THE REQUEST:
Please echo each of the following lines back verbatim, from the first to the last.

Word and element location data:
--------------------------------------------------

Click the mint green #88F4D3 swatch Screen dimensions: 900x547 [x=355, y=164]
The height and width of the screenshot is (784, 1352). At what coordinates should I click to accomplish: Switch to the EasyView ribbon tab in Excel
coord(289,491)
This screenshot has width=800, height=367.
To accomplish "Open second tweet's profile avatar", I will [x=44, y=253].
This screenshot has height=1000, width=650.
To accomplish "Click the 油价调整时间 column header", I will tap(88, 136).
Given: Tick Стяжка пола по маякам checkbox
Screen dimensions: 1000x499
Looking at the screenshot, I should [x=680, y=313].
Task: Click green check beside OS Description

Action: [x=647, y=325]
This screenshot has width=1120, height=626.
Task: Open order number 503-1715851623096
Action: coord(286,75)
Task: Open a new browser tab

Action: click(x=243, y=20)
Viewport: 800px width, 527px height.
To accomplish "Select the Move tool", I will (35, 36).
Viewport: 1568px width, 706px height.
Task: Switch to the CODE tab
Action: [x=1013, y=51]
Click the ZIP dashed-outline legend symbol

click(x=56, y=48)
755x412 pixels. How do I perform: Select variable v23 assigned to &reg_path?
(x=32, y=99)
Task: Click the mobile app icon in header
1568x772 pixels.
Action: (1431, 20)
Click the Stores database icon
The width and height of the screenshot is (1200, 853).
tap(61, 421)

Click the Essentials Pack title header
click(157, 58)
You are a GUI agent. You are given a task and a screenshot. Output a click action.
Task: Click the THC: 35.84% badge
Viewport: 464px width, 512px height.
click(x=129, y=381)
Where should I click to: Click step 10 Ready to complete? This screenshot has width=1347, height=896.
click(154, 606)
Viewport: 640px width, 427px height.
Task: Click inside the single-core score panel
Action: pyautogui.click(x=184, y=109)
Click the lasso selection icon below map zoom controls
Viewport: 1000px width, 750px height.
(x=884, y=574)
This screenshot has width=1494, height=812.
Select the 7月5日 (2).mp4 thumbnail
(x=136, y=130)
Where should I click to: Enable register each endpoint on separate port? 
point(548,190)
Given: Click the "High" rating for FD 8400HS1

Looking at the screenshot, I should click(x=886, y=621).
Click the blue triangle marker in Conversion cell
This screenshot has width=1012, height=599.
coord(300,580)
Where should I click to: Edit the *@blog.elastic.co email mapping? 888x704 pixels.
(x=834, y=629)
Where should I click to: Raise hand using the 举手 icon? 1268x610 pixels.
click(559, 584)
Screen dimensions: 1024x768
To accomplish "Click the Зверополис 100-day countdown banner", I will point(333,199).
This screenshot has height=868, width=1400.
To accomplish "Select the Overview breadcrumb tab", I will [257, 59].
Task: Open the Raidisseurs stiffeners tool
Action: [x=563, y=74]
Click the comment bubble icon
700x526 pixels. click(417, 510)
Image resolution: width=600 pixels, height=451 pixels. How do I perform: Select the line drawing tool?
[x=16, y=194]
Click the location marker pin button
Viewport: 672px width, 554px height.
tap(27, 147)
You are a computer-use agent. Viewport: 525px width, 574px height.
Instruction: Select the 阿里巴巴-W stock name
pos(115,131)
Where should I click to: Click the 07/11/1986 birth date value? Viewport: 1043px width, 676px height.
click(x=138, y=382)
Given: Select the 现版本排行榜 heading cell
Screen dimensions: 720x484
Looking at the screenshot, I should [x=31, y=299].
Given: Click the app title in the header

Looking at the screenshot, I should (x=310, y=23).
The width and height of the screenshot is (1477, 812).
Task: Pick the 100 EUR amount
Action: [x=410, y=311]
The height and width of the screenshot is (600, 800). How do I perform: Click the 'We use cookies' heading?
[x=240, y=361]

--------------------------------------------------

RIGHT ANSWER:
Click the mint green #88F4D3 swatch Screen dimensions: 900x547 [x=355, y=164]
The height and width of the screenshot is (784, 1352). At what coordinates should I click to accomplish: Switch to the EasyView ribbon tab in Excel
coord(289,491)
This screenshot has width=800, height=367.
To accomplish "Open second tweet's profile avatar", I will [x=44, y=253].
This screenshot has height=1000, width=650.
To accomplish "Click the 油价调整时间 column header", I will tap(88, 136).
Given: Tick Стяжка пола по маякам checkbox
Screen dimensions: 1000x499
Looking at the screenshot, I should [x=680, y=313].
Task: Click green check beside OS Description

Action: [x=647, y=325]
This screenshot has width=1120, height=626.
Task: Open order number 503-1715851623096
Action: coord(286,75)
Task: Open a new browser tab

Action: click(x=243, y=20)
Viewport: 800px width, 527px height.
To accomplish "Select the Move tool", I will (35, 36).
Viewport: 1568px width, 706px height.
Task: Switch to the CODE tab
Action: [x=1013, y=51]
Click the ZIP dashed-outline legend symbol

click(x=56, y=48)
755x412 pixels. How do I perform: Select variable v23 assigned to &reg_path?
(x=32, y=99)
Task: Click the mobile app icon in header
1568x772 pixels.
Action: (1431, 20)
Click the Stores database icon
The width and height of the screenshot is (1200, 853).
tap(61, 421)

Click the Essentials Pack title header
click(157, 58)
You are a GUI agent. You are given a task and a screenshot. Output a click action.
Task: Click the THC: 35.84% badge
Viewport: 464px width, 512px height.
click(x=129, y=381)
Where should I click to: Click step 10 Ready to complete? This screenshot has width=1347, height=896.
click(154, 606)
Viewport: 640px width, 427px height.
Task: Click inside the single-core score panel
Action: pyautogui.click(x=184, y=109)
Click the lasso selection icon below map zoom controls
Viewport: 1000px width, 750px height.
(x=884, y=574)
This screenshot has width=1494, height=812.
Select the 7月5日 (2).mp4 thumbnail
(x=136, y=130)
Where should I click to: Enable register each endpoint on separate port? 
point(548,190)
Given: Click the "High" rating for FD 8400HS1

Looking at the screenshot, I should click(x=886, y=621).
Click the blue triangle marker in Conversion cell
This screenshot has width=1012, height=599.
coord(300,580)
Where should I click to: Edit the *@blog.elastic.co email mapping? 888x704 pixels.
(x=834, y=629)
Where should I click to: Raise hand using the 举手 icon? 1268x610 pixels.
click(559, 584)
Screen dimensions: 1024x768
To accomplish "Click the Зверополис 100-day countdown banner", I will point(333,199).
This screenshot has height=868, width=1400.
To accomplish "Select the Overview breadcrumb tab", I will [257, 59].
Task: Open the Raidisseurs stiffeners tool
Action: [x=563, y=74]
Click the comment bubble icon
700x526 pixels. click(417, 510)
Image resolution: width=600 pixels, height=451 pixels. How do I perform: Select the line drawing tool?
[x=16, y=194]
Click the location marker pin button
Viewport: 672px width, 554px height.
tap(27, 147)
You are a computer-use agent. Viewport: 525px width, 574px height.
Instruction: Select the 阿里巴巴-W stock name
pos(115,131)
Where should I click to: Click the 07/11/1986 birth date value? Viewport: 1043px width, 676px height.
click(x=138, y=382)
Given: Select the 现版本排行榜 heading cell
Screen dimensions: 720x484
Looking at the screenshot, I should [x=31, y=299].
Given: Click the app title in the header

Looking at the screenshot, I should (x=310, y=23).
The width and height of the screenshot is (1477, 812).
Task: Pick the 100 EUR amount
Action: [x=410, y=311]
The height and width of the screenshot is (600, 800). How do I perform: Click the 'We use cookies' heading?
[x=240, y=361]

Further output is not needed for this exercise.